Autore: Gonçalo Tavares
Opera: Imparare a pregare nell’era della tecnica (titolo originale: Aprender a Rezar na Era da Técnica)
Anno: 2007
Traduzione dal portoghese: Roberto Francavilla (2011)
«Non ha il diritto di scrivere così bene alla sua età. Verrebbe voglia di dargli un pugno!», disse Saramago di Gonçalo Tavares nel 2004, dopo la pubblicazione del notevole Jerusalém.
Docente di Teoria della Scienza a Lisbona, Tavares è nato nel 1970 a Luanda, in Angola. La peculiarità di questo suo libro, oltre a una scrittura ricca d’immaginazione, eppur serrata e asciutta, dunque agli antipodi di quella del grande connazionale Antonio Lobo Antunes, è la struttura a tesi. Si tratta infatti d’una biografia tripartita (Forza – Malattia – Morte) che ripercorre la vita di Lenz Buchmann da quand’è ragazzo agli anni del successo nella medicina e nella politica, quindi alla morte – ma dall’interno, per dimostrare la fondamentale impotenza della visione del mondo che l’ha sempre sorretto.

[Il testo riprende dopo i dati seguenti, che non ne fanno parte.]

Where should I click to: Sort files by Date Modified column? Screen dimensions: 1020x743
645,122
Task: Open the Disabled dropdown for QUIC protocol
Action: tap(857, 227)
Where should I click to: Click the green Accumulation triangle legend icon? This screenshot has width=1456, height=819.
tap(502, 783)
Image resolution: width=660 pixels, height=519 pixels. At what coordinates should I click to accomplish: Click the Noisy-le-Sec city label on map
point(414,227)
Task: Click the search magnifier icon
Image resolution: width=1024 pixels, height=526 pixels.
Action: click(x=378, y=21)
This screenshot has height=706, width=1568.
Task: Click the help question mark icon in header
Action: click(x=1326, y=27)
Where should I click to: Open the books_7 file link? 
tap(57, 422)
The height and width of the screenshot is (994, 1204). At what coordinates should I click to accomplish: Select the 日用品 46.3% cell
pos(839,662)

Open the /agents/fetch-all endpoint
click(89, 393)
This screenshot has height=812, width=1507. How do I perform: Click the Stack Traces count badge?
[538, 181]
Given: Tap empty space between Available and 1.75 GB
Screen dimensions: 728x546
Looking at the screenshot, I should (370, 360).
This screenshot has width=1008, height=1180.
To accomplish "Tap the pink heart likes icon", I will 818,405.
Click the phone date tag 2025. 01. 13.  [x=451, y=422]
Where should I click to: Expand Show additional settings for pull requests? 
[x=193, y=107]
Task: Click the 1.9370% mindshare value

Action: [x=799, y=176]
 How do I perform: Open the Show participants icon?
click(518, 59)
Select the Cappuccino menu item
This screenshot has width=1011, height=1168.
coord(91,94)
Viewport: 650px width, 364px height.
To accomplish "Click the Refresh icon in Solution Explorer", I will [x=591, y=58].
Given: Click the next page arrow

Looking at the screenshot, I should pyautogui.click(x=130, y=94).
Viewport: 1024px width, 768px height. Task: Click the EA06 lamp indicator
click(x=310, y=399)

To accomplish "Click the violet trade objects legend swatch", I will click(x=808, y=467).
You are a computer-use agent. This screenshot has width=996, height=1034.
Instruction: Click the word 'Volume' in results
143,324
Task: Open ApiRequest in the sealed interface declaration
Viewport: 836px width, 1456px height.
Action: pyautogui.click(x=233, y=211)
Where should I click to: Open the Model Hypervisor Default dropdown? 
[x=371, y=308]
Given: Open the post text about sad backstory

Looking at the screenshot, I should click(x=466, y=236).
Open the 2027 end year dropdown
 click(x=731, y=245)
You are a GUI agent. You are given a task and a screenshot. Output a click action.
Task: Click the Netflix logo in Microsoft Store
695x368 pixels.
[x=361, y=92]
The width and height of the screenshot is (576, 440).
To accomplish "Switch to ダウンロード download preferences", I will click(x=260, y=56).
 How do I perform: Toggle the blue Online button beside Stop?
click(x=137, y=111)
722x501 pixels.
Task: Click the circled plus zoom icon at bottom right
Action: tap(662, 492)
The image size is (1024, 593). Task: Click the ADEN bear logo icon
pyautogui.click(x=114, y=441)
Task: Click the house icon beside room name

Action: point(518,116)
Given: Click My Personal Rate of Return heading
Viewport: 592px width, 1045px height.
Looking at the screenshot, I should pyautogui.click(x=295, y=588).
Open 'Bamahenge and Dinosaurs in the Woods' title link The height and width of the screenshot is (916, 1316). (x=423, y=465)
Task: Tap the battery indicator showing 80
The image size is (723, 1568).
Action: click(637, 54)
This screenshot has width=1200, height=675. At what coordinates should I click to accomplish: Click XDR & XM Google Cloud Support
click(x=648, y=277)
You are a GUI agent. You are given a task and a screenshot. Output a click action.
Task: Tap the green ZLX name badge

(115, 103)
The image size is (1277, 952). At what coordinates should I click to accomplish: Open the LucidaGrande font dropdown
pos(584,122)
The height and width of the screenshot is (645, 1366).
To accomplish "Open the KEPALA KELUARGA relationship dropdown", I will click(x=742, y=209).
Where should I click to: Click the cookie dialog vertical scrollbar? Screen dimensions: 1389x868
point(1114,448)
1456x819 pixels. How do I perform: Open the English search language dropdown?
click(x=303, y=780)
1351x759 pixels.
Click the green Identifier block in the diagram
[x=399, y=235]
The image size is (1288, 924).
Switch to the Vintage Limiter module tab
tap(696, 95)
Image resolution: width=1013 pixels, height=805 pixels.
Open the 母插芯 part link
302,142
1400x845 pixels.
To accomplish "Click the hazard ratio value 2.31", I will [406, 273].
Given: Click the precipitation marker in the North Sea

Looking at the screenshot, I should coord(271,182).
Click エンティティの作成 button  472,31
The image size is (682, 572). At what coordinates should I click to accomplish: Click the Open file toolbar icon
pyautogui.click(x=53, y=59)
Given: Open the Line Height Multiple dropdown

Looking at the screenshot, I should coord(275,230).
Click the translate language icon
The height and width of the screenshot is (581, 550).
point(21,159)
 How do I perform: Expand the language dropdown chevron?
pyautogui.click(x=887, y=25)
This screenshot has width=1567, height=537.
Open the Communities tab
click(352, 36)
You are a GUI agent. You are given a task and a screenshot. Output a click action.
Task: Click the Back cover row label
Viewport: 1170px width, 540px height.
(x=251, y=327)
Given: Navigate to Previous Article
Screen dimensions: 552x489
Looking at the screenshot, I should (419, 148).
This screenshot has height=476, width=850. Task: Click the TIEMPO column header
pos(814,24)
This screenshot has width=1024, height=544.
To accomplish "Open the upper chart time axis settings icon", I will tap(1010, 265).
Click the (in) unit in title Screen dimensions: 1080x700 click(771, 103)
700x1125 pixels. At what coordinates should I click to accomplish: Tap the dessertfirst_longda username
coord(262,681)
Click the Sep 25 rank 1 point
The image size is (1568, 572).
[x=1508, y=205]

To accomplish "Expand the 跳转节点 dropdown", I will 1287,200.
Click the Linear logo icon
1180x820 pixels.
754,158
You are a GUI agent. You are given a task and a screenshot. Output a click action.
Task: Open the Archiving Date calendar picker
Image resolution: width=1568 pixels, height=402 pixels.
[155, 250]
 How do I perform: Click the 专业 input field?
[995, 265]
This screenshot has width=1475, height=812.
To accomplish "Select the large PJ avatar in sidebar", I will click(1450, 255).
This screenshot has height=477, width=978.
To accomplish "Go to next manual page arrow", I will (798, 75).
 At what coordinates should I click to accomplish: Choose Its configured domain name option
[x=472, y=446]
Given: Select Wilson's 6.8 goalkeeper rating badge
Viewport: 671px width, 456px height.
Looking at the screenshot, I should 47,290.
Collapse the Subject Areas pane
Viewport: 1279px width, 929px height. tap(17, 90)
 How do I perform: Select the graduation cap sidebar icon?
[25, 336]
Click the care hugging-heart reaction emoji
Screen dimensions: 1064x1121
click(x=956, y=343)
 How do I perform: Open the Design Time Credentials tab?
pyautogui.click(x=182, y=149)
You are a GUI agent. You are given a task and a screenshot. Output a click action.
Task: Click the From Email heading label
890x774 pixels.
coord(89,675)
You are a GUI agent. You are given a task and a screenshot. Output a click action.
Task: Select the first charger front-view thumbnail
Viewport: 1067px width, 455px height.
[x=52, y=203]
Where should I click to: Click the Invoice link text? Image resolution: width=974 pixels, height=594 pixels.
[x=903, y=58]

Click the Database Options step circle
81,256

Scopriamo che Lenz è un materialista di ferro, seguace del darwinismo sociale, affetto da “cinismo tragico” e “incapacità di empatia”. Legge gli eventi e le catastrofi naturali in termini di velocità e potenza, ma la sostanza della sua concezione è leopardiana, non futuristica: la natura, protesa a vivere come entità complessa, è in grado di cambiare, mentre le passioni restano identiche a se stesse, determinando la fatale, cronica debolezza umana (“esistevano, al contrario di ciò che sosteneva la frase biblica, cose nuove sotto il sole; quello che invece non esisteva erano cose nuove sotto la pelle”).
Anche per questo, “sistema degli uomini” e “sistema della natura” sono “incompatibili”; d’altra parte, nella nostra società non esiste pacificazione, ma domina la diade amicus/hostis, che non è inerte, ma attiva e operante. A questa dura legge nessuno dei personaggi che circondano Lenz (spicca Rafa “il matto”, ma anche “il grande uomo libero della città”) si può sottrarre.
Agli occhi del protagonista, l’unica via per rapportarsi al reale consiste, e qui emerge l’influsso di Palomar, nel farsi puro osservatore del dispiegarsi delle forze in campo. Certo, Lenz non osserva il mondo per coglierne il mistero e la meraviglia, come il personaggio calviniano, ma per constatarne la crudele aridità. Però agisce, seguendo la via che la “luce della tecnica” indica all’uomo. Non a caso, al centro del romanzo sta la mano di Lenz, il quale è chirurgo, “a contatto con gli elementi muti del mondo”, che rappresentano la spinta naturale verso la morte, e politico, cioè uomo tutto immesso nell’universo dell’agire. Obbedendo a un’oscura volontà di potenza in segno di rivolta contro la natura, egli non intende forse imporre un ordine alla società con la tecnica politica, dopo aver cercato di ripristinarlo da medico quando la natura violenta il corpo umano con le malattie? Se in sala operatoria il bisturi è ai suoi occhi “il messaggero della precisione e della rettitudine”, “la voce materiale dell’etica umana”, in politica il suo bisturi è un machiavellismo della peggior risma.
Questo slancio è tuttavia destinato ad arenarsi. Un giorno viene diagnosticato a Lenz un tumore al cervello (“il lupo era malato”). Nessuna tecnica potrà salvarlo. E nelle ultime pagine Tavares riproduce con ammirevole maestria la sua condizione d’inerzia crescente.
La tesi di base del romanzo prorompe con naturalezza e gradualtà dall’analisi della vita psichica di Lenz, sebbene la sua weltanschauung, espressa anche tramite similitudini e paragoni bellici o tecnico-scientifici, offra sempre prospettive stranianti; sul piano formale, il corrispettivo di questo approccio si riscontra nei titoli dei capitoletti, che sono spesso umoristici e spiazzanti (ad esempio Perché gli uomini della nettezza urbana parlano fra di loro? o Mentre guardi dall’altra parte, botte in testa), ma funzionali ai contenuti o al ritmo della narrazione, per esaltare o decomprimere il passo narrativo, poiché Tavares è autore che non spreca nulla.